Could paying cash save you money on medical care?

Reporter: Lauren Sweeney
Published: Updated:

We shop online for everything from clothes to cars and can compare pricing before committing, so a Naples surgeon wants to make that same approach available to medical care.

Dr. Michael Havig, an orthopedic surgeon at Naples Orthopedics and Sports Medicine, said he came up with the idea after hearing his staff turn away patients who did not have insurance or who were out of network.

“And I’d say we can see them, we can charge them a cash price,” Havig said. But he said his medical billing staff at doctor’s offices and hospitals sometimes don’t know what to charge as a cash price.

The insurance companies set the pricepoint that doctors and hospitals are allowed to be reimbursed for services. According to Havig, medical providers are so ingrained in that third-party payer system that setting a cash or self-pay rate seems like a radical idea to many providers.

So he created HealthMeDocs, an online platform that takes the guesswork out of it for both the patient and the provider. The platform allows patients to shop for bundled services based on the type of care they may need.

For example, you can shop for a back care visit that includes an exam and X-rays and see what various doctors would charge.

There are also surgery packages available that include all pre and post-operative exams in one price.

“The groups we find are using the platform most are kind of those pre-Medicare age patients. We have a lot of those in Southwest Florida, people who retire from their jobs and they may not have benefits from their business anymore and so when they purchase insurance it’s very expensive because of their age,” Havig explained.

Those type of insurance plans could set out of pocket costs on those families as high as $20,000. On HealthMeDocs, a patient can purchase a surgery package for less than $10,000.

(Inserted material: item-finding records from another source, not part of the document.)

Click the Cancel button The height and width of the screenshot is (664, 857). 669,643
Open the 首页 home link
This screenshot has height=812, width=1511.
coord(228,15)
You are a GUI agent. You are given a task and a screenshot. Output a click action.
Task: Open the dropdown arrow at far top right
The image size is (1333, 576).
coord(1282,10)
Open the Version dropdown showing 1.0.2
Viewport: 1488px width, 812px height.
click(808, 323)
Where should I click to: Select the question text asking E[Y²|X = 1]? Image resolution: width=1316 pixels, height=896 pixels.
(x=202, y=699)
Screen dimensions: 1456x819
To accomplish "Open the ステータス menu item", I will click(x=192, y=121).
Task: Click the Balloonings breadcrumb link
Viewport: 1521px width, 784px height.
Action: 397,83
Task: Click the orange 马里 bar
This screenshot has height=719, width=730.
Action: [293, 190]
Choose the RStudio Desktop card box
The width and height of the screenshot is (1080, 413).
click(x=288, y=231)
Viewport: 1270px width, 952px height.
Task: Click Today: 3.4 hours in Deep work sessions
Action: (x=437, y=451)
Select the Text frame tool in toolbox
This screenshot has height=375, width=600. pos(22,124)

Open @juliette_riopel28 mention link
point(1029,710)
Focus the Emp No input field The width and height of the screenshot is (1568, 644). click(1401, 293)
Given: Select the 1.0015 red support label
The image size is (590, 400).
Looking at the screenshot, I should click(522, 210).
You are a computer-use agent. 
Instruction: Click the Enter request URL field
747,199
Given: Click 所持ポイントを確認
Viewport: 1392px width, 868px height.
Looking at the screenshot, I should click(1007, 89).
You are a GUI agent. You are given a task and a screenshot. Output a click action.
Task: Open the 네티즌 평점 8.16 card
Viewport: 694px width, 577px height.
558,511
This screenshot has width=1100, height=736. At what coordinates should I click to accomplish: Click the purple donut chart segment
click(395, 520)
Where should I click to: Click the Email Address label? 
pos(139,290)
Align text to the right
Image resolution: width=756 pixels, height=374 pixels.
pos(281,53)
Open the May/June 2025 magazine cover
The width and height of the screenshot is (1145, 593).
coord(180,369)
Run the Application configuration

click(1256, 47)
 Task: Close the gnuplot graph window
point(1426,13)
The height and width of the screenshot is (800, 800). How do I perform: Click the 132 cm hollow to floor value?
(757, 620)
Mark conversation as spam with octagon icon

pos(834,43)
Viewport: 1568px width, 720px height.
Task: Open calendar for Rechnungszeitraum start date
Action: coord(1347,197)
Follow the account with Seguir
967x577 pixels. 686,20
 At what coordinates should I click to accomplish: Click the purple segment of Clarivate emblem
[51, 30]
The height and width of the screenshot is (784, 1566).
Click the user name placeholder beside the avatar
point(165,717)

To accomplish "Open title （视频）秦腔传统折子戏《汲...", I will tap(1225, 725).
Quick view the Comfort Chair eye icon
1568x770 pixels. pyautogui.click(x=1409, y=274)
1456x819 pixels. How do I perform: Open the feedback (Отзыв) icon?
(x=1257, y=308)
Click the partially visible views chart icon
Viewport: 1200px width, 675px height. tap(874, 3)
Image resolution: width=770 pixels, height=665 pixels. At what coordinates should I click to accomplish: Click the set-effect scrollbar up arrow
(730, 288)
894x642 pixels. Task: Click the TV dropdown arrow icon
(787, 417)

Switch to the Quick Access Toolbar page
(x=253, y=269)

MORE: Palm Beach county mom has baby without insurance to save money

WINK News Cost of Care has covered several stories of people turning to self-pay options to save money on their medical costs. A Palm Beach County woman decided to drop her insurance policy and pay a pre-negotiated self-pay rate to have a baby in 2019.

A Lee County man flew to a cash-pay surgery center in Oklahoma to save money rather than having the procedure done locally through his insurance benefits.

MORE: Bye-bye health insurance: How direct primary care can save you money

And more and more direct primary care practices are popping up, which allow people to pay a flat rate for unlimited access to basic primary care and prescriptions.

“I think patients should be able to shop for their health care and be able to find a reasonable transparent price for basic services,” Dr. Havig said.

HealthMeDocs is hoping to host various specialties like cardiology and obstetrics and gynecology, but currently, there are only a handful of Orthopedic practices on the platform.